The annual list of endangered historic sites in New Orleans put out by the Louisiana Landmarks Society is often a pretty low-temperature document. This year’s list is different, charging headlong into some of the thornier debates to have come up in New Orleans recently.

First, the society has placed on its list of nine endangered sites the four monuments the city is seeking to remove from public view because of their association with the Confederacy and white supremacy.

That’s not actually a surprise. The group joined a lawsuit earlier this year trying to block City Hall from taking down the monuments.

In its announcement Thursday, the society called the city’s process for deciding on the removal “flawed” and accused officials of trying to “pass judgment on history through a contemporary lens.”

In another jab, the group also included the broad category of “parks and open spaces,” singling out the golf course under construction in City Park and the recent debate over a section of Audubon Park known as “The Fly.”

In March, the proponents of building a soccer complex on the riverfront site scrapped the idea after it incited a backlash from neighbors who wanted to see the area left untouched.

The landmarks society said the dispute highlighted official attempts to create “single-use limited-admission facilities” out of public spaces.

“These facilities infringe on people’s interactions with nature in unscripted ways, the primary purpose of urban parks,” the group said. “Furthermore, because limited-admission and commercial facilities are available only to those who can afford the price of admission, they harken back to the days when access to public places was denied to many.”

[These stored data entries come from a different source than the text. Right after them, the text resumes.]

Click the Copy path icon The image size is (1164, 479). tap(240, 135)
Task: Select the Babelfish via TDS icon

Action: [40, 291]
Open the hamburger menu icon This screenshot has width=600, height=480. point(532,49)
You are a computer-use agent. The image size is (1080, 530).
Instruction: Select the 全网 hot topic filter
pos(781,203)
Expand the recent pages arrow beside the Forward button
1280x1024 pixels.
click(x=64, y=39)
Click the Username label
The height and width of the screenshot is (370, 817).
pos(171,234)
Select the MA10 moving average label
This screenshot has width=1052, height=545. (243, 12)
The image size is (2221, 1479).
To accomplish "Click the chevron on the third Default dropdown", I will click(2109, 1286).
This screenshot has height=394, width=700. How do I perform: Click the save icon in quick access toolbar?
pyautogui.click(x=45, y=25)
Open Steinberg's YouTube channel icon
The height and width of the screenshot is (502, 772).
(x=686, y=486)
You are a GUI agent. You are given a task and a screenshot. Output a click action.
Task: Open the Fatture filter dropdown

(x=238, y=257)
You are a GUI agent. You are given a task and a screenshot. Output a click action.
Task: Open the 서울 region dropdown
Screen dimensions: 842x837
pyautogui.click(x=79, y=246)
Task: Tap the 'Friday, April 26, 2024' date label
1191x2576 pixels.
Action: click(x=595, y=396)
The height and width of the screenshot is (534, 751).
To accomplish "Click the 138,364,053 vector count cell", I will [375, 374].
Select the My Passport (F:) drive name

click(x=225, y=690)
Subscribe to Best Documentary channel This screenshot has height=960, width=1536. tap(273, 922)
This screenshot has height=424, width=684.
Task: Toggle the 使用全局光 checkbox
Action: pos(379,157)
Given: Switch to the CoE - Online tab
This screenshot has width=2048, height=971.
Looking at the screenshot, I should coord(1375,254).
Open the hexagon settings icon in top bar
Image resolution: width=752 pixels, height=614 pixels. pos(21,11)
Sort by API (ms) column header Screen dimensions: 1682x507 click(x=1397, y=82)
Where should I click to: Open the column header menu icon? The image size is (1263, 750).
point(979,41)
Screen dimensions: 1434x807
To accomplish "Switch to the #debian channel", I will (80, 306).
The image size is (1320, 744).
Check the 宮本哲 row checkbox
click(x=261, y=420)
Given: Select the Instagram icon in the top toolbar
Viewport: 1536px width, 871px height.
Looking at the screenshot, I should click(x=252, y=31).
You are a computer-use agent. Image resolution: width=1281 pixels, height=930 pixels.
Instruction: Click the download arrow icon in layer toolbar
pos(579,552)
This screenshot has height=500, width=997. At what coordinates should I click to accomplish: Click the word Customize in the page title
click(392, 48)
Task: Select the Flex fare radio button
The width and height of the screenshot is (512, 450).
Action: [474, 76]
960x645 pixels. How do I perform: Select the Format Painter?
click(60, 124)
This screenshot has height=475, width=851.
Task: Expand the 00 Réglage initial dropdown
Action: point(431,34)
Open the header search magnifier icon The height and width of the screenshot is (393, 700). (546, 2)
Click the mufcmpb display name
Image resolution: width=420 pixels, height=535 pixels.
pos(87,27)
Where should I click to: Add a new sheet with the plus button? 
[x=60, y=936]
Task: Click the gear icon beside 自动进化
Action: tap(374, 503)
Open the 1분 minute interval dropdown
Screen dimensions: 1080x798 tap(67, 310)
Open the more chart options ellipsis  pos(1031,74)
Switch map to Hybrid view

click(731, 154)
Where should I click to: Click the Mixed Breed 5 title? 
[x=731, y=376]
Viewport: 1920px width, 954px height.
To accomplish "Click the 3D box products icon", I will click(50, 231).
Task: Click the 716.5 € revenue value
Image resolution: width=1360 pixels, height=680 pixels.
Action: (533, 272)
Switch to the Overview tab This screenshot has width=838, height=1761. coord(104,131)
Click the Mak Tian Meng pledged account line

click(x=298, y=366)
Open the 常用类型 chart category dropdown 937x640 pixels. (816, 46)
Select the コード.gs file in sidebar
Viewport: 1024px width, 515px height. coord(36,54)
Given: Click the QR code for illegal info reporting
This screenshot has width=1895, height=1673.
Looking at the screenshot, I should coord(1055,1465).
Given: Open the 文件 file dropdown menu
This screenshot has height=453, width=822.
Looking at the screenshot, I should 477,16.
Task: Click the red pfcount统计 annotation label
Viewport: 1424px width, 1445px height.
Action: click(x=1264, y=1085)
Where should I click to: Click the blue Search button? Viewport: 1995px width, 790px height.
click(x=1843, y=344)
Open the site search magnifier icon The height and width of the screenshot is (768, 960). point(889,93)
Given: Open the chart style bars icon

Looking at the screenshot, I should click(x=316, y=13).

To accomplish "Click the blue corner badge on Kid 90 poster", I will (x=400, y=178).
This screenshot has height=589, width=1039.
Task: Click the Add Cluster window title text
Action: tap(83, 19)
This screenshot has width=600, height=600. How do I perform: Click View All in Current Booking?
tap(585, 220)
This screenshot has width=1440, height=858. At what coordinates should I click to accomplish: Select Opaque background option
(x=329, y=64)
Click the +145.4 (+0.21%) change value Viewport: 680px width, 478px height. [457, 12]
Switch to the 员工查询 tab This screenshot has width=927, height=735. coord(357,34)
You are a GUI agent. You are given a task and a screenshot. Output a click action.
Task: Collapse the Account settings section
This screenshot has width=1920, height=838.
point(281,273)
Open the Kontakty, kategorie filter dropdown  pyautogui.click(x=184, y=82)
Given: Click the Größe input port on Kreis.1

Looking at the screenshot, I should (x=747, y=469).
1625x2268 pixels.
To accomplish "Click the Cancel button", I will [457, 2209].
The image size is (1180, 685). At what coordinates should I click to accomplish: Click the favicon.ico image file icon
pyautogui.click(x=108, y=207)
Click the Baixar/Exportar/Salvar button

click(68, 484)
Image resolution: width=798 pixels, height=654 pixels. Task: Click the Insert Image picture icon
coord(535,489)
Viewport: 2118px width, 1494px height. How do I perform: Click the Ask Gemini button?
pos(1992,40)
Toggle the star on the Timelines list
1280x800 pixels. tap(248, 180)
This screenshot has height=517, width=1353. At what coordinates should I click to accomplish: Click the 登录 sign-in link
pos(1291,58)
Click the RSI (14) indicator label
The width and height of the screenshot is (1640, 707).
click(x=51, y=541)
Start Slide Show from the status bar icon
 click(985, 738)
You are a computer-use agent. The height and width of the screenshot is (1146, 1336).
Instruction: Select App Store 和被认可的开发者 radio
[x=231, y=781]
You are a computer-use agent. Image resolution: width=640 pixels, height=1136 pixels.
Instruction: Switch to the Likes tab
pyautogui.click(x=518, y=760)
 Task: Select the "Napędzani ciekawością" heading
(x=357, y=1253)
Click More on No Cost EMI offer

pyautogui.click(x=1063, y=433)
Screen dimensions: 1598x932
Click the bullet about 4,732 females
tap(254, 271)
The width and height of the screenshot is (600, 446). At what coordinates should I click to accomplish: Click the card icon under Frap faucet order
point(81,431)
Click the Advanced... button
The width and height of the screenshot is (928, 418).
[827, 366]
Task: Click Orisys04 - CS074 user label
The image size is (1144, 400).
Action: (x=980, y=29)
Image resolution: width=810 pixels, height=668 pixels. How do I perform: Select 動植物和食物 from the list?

Another hot-button property on the list is a 19th-century camelback shotgun house at 2501 St. Claude Ave. It’s been the subject of a legal fight between the building’s owner, local businessman Troy Henry, and its neighbors. Henry wants to tear it down and replace it with a convenience store; the neighbors say he has let the historic structure fall apart.

The landmarks society argues it ought to be preserved. “Behind the graffiti and boarded-up windows, there is still a renovation opportunity for the historic St. Claude community,” it said.

The Bywater neighborhood is also threatened by change, the group said, because of what it referred to as “proposed out-of-scale development” and “exploitative tourism,” reinforced by the city’s goal of doubling the number of visitors it hosts each year by 2018.

Other endangered landmarks on the society’s list have been less in the news — historic sites and structures threatened by decay and neglect.

They include the state-owned Fort Macomb at Chef Menteur Pass in New Orleans East, built after the War of 1812, and an Enrique Alférez sculpture called the Fountain of the Four Winds, which was installed at Lakefront Airport in 1936.

The rest are private homes, including the long-neglected Pedesclaux-Lemonnier House, the city’s “first skyscraper,” built during the Spanish colonial period at Royal and St. Peter streets.

The house at 1505 St. Bernard Ave., built in 1927, is deteriorating and in danger of being demolished by its owner.

And a “once elegant Greek Revival townhouse” built in 1846 at 468 St. Joseph St. in the Warehouse District has been undergoing “demolition by neglect” for more than 20 years.